## CVE Predictor Engine
The goal of this notebook is to start fresh and implement new techniques like *conditional entropy sorting*
to reduce feature dimensionality.

### Part 1: GPU Training / Benchmarking

Before implementing any new techniques, I want to benchmark the training process to compare
CPU training vs GPU training with an `Intel Arc A370M` on my HP Spectre x16.

Results:
- CPU with dim 23228 for `AV` 70sec / 100 epochs

----

#### Training attempt with max vector contributions

Note to self: each index in `cves` has an array called `source_data`;
this is my true raw data.  If a `source_data` entry has all of the following, I will include it.
1. `cve_id`
1. `description`
1. `scores.[].vector`

The parent description should be copied to each of the vectors in `scores`.

**Important:** some of this code is copy-pasta from the other notebook and may diverge slightly.

In [None]:
# load the intel drivers
# required for torch import to work
# "jupyter.runStartupCommands": []
# below doesn't work; the only thing that works is to
# source the env files before starting vscode such that
# vscode inherits the variables...
import dotenv

dotenv.load_dotenv(override=True)


In [None]:
import json
import pandas as pd
import torch
import sys
import pickle
import os
import numpy as np

def load_cves():
    """Loads all cve data, indexed by cve_id"""
    cves = {}
    for subdir in ("2017", "2018", "2019", "2020", "2021", "2022", "2023"):
        path = os.path.join("../data/cve", subdir)
        for file in os.listdir(path):
            with open(os.path.join(path, file)) as f:
                cves[file.removesuffix(".json")] = json.load(f)
    return cves


def construct_training_set(cves: dict):
    """
    Scan through all CVEs for cve.source_data elements.
    For each element, couple the cve.source_data.elem.description
    with each cve.source_data.elem.score.
    """
    examples = []
    for cve_data in cves.values():
        for sd in cve_data["source_data"]:
            if "scores" not in sd:
                continue
            examples.extend(
                [{"description": sd["description"]} | score for score in sd["scores"]]
            )
    return examples

In [None]:
pkl_path = "../cves.pkl"

if os.path.isfile(pkl_path):
    with open(pkl_path, "rb") as f:
        cves = pickle.load(f)
else:
    # can take a few seconds
    cves = load_cves()
    with open(pkl_path, "wb") as f:
        pickle.dump(cves, f)

print(f"{sys.getsizeof(cves) / 1e6} mb")

In [None]:
df = pd.DataFrame(construct_training_set(cves))
df

In [None]:
import logging
from cve_engine.cvss_data import CVSS_BASE_METRICS
from cve_engine.data_processing import (
    clean_cvss_vector,
    desc_preprocess,
    vec_parse_metric,
    create_bow,
)

logging.basicConfig(
    format="[%(levelname)-8s] (%(name)s) %(message)s",
    level=logging.DEBUG,
)
log = logging.getLogger(__name__)
logging.getLogger("cve_engine.data_processing").setLevel(logging.INFO)

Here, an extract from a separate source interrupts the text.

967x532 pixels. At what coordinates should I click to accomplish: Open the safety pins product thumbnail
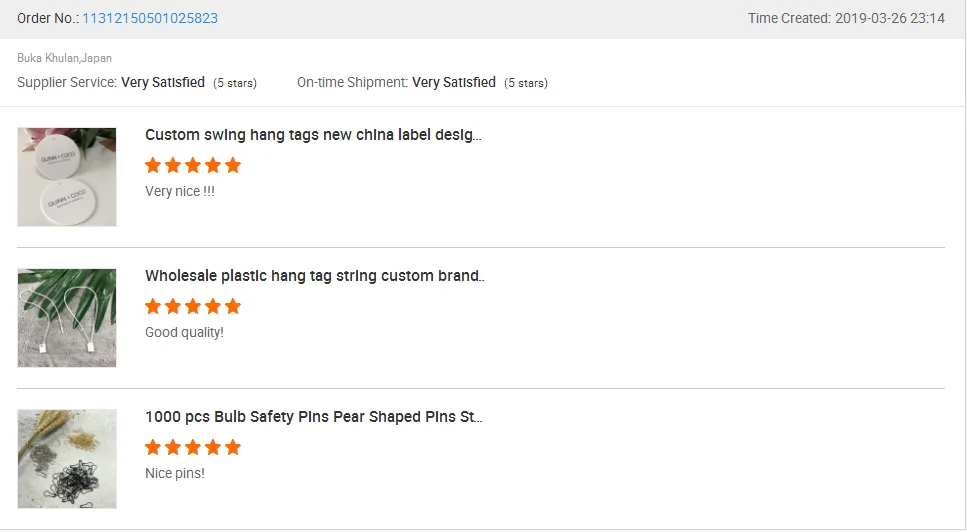(67, 459)
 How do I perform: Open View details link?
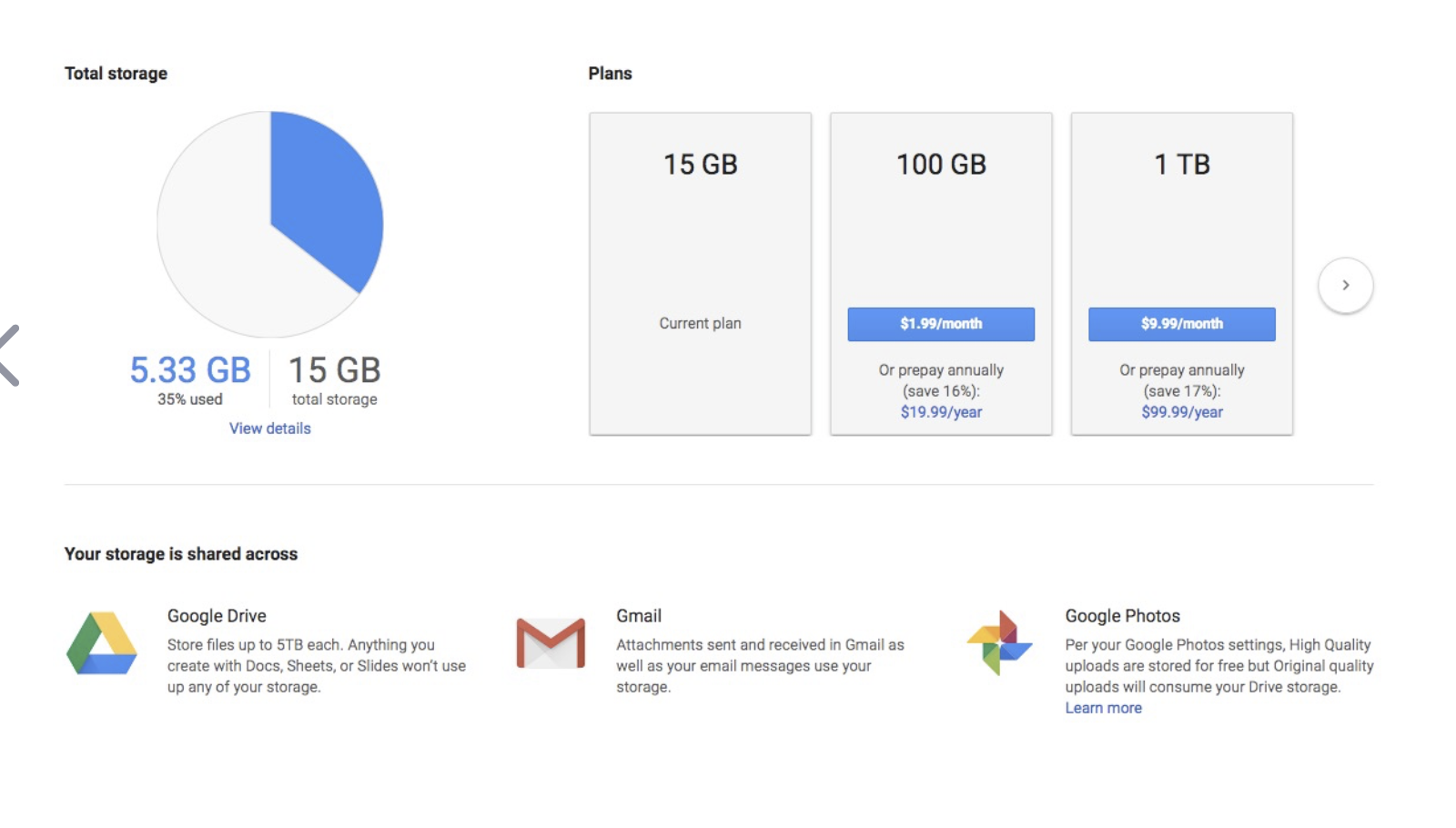pyautogui.click(x=269, y=429)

def extract_cvss_vector_components(df: pd.DataFrame, vector: pd.Series):
    for metric in CVSS_BASE_METRICS:
        df[metric] = vector.dropna().apply(lambda v: vec_parse_metric(v, metric))
    return df

log.info("cleaning cvss vectors")
df["vector_clean"] = df["vector"].apply(clean_cvss_vector)
log.info("processing descriptions")
df["processed_desc"] = df["description"].apply(desc_preprocess)
log.info("extracting cvss vector components")
df = extract_cvss_vector_components(df, df["vector_clean"])


In [None]:
# only this compact version is used going forward
df_clean = df.dropna(subset=["vector_clean"]).copy()
df_clean

In [None]:
from sklearn.preprocessing import LabelEncoder


for metric in CVSS_BASE_METRICS.keys():
    encoder = LabelEncoder()
    df_clean[metric + "_Y"] = encoder.fit_transform(df_clean[metric])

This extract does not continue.